* DOCUMENT TEXT:

★ ★ ★ ★ ★ ★ ★

Generate sinusoid stimuli

Sinusoid $ I(\mathbf{x}) = A \cos(\mathbf{\omega} \mathbf{x} + \rho) $

$ A $ is the amplitude, $ \rho $ is the phase, and $ \mathbf{\omega} $ is the frequency.

In [2]:
def genSinusoid(sz, A, omega, rho):
    # Generate Sinusoid grating
    # sz: size of generated image (width, height)
    radius = (int(sz[0]/2.0), int(sz[1]/2.0))
    [x, y] = np.meshgrid(range(-radius[0], radius[0]+1), range(-radius[1], radius[1]+1)) # a BUG is fixed in this line

    stimuli = A * np.cos(omega[0] * x  + omega[1] * y + rho)
    return stimuli

theta = np.pi/4
omega = [np.cos(theta), np.sin(theta)]
sinusoidParam = {'A':1, 'omega':omega, 'rho':np.pi/2, 'sz':(32,32)}
myimshow(genSinusoid(**sinusoidParam)) 
# ** is a special syntax in python, which enables passing a key-value dictionary as parameter

Generate gabor filter

A general type of Gabor filter[1] can be defined:
$$ g(x,y;\lambda,\theta,\psi,\sigma,\gamma) = \exp\left(-\frac{x'^2+\gamma^2y'^2}{2\sigma^2}\right)\exp\left(i\left(2\pi\frac{x'}{\lambda}+\psi\right)\right) $$ [1] https://en.wikipedia.org/wiki/Gabor_filter

Here we implement a type of Gabor filter which satisfies the neurophysiological constraints for simple cells:
$$ \psi (x; \omega, \theta, K) = \left[\frac{\omega^2}{ 4 \pi K^2} \exp \{-(\omega^2/8K^2)[4(x\cdot(cos\theta, sin\theta))^2 + (x \cdot ( -sin \theta, cos \theta))^2]\} \right] \times \left[ \exp \{ iwx \cdot (cos\theta, sin\theta) \} exp(K^2/2) \right] $$

In [3]:
def genGabor(sz, omega, theta, func=np.cos, K=np.pi):
    radius = (int(sz[0]/2.0), int(sz[1]/2.0))
    [x, y] = np.meshgrid(range(-radius[0], radius[0]+1), range(-radius[1], radius[1]+1))

    x1 = x * np.cos(theta) + y * np.sin(theta)
    y1 = -x * np.sin(theta) + y * np.cos(theta)
    
    gauss = omega**2 / (4*np.pi * K**2) * np.exp(- omega**2 / (8*K**2) * ( 4 * x1**2 + y1**2))
#     myimshow(gauss)
    sinusoid = func(omega * x1) * np.exp(K**2 / 2)
#     myimshow(sinusoid)
    gabor = gauss * sinusoid
    return gabor
        
g = genGabor((256,256), 0.3, np.pi/4, func=np.cos) 
# change func to "cos", "sin" can generate sin gabor or cos gabor, here we pass a function name as a parameter
myimshow(g)
np.mean(g)
Out[3]:
1.5140274644582022e-05

Interactive: Gabor demo

If you evaluate the next cell in your computer, you can see an interactive demo like this.

Drag the slider to change parameters, and see the change of gabor filter.

★ ★ ★ ★ ★ ★ ★

[Stored records]
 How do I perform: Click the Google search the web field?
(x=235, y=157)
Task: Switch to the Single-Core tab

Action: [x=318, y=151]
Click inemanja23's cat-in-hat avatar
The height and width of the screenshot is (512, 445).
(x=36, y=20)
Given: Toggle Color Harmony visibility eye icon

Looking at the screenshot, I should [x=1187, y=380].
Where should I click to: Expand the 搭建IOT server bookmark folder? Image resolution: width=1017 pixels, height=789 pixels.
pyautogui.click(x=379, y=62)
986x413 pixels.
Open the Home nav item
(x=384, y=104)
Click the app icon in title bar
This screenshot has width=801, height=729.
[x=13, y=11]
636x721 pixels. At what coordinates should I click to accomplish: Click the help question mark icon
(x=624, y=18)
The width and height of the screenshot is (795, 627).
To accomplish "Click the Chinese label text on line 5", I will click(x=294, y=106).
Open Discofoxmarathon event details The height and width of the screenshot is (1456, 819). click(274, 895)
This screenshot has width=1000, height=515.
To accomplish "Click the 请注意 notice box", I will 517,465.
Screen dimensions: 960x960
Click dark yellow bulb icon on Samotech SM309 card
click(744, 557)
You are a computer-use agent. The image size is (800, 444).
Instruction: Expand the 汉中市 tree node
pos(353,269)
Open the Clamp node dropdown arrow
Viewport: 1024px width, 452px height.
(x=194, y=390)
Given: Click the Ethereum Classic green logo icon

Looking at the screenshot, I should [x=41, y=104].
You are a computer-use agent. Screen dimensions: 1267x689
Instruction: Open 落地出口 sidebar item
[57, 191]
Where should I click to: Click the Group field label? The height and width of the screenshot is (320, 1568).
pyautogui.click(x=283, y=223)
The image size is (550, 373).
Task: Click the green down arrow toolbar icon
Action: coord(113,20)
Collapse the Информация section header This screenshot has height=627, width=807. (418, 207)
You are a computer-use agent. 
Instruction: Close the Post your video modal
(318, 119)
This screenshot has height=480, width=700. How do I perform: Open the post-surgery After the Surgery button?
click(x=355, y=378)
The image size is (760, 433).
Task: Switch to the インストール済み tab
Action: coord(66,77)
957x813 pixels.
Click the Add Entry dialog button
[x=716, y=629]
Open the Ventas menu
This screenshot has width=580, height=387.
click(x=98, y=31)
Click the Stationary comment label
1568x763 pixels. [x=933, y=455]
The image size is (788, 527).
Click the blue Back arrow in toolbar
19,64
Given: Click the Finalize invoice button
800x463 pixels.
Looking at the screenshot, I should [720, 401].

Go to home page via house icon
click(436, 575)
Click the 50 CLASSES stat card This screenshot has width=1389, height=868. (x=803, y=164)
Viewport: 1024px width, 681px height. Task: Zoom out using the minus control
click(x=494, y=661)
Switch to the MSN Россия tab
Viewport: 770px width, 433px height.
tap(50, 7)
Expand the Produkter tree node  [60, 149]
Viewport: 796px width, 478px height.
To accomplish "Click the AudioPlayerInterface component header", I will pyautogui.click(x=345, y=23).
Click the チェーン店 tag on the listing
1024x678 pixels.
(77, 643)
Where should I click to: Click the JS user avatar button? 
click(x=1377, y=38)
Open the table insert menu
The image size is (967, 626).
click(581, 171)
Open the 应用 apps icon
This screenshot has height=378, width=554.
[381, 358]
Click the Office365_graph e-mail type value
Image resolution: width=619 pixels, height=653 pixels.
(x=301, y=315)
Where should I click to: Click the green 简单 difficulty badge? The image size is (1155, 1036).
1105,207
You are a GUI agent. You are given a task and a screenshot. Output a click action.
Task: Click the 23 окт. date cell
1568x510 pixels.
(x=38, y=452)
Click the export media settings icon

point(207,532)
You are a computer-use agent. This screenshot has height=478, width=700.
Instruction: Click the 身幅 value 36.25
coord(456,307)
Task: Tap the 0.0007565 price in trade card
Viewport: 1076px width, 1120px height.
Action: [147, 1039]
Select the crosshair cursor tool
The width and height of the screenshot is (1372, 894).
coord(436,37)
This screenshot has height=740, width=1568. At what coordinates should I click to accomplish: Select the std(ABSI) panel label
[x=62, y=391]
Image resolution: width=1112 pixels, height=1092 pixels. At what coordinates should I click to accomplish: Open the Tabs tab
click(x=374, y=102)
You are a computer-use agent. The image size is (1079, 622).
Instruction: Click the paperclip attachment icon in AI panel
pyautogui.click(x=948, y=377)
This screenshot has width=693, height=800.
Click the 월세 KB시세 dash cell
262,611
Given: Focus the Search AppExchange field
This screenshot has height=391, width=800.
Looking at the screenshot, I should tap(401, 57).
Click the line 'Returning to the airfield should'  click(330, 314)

★ ★ ★ ★ ★ ★ ★

* WORK TASK:
Please write out the Gabor filter text again, starting with "If you evaluate" and going on through "of gabor filter.", and substitute "control" for "slider".

* TASK RESPONSE:
If you evaluate the next cell in your computer, you can see an interactive demo like this.

Drag the control to change parameters, and see the change of gabor filter.